• Selected text
>>>>
The size of Labradoodles and importance of comfort food

Full-grown Chloe

The importance of relativity came across to me physically and mentally, on my many levels this past week.  On a physical level, this new wisdom manifested itself in the size of dogs. That’s right. Dogs.

Last night, having not seen Halo and Leopold, dogs belonging to my son Chris and his fiancée Laura in some time, these previously substantial dogs suddenly appeared small and I had always thought of them as fairly large dogs. They certainly had taken up plenty of space in our home when they had been guests on more than one occasion and we had taken care of them for a weekend.  But compared to my Labradoodle Chloe, they now seem to be “smaller dogs”.  Fourteen-month-old Chloe has kept growing larger and larger. She is now 70 pounds and a tall dog. Twenty-eight inches off the ground, she comes midway up my thigh.  Halo and Leopold have stayed the same in size during the previous year. They now seem much smaller and easier to control when compared to large rambunctious and bouncy Chloe.
<<<<
• Exercise description
Name every dog that the Labradoodle piece mentions. The lines after the Labradoodle piece are separate material, unrelated to it.

• Supplied material
>>>>
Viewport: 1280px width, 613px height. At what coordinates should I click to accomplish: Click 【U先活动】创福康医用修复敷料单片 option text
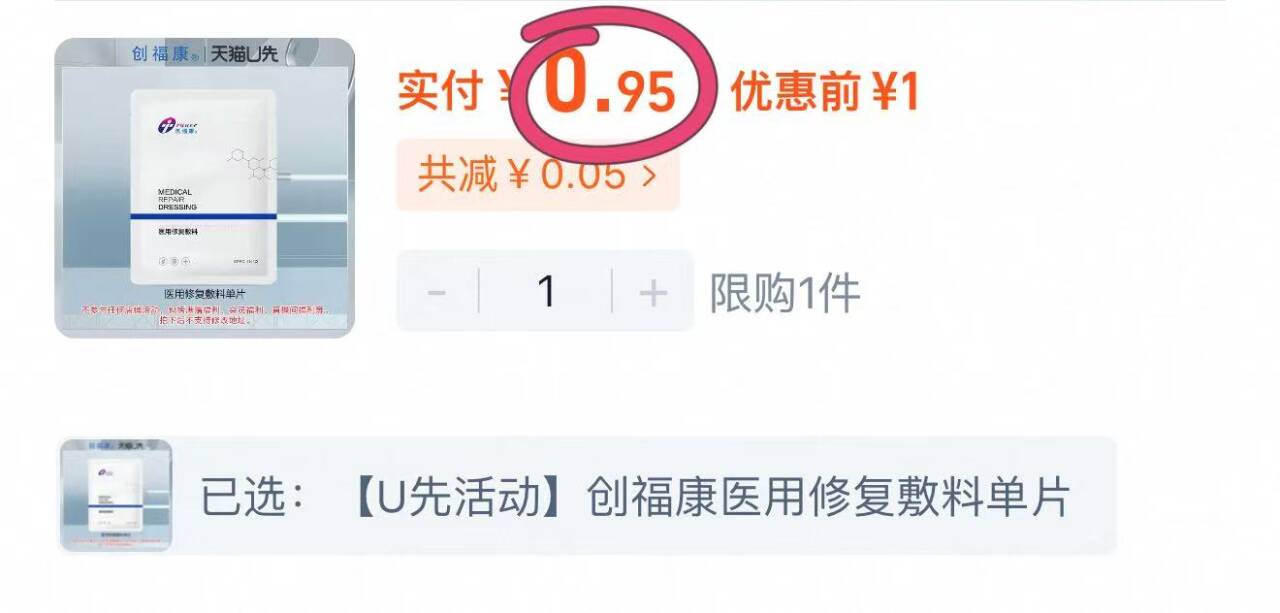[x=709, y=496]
<<<<
• The result
Chloe, Halo, Leopold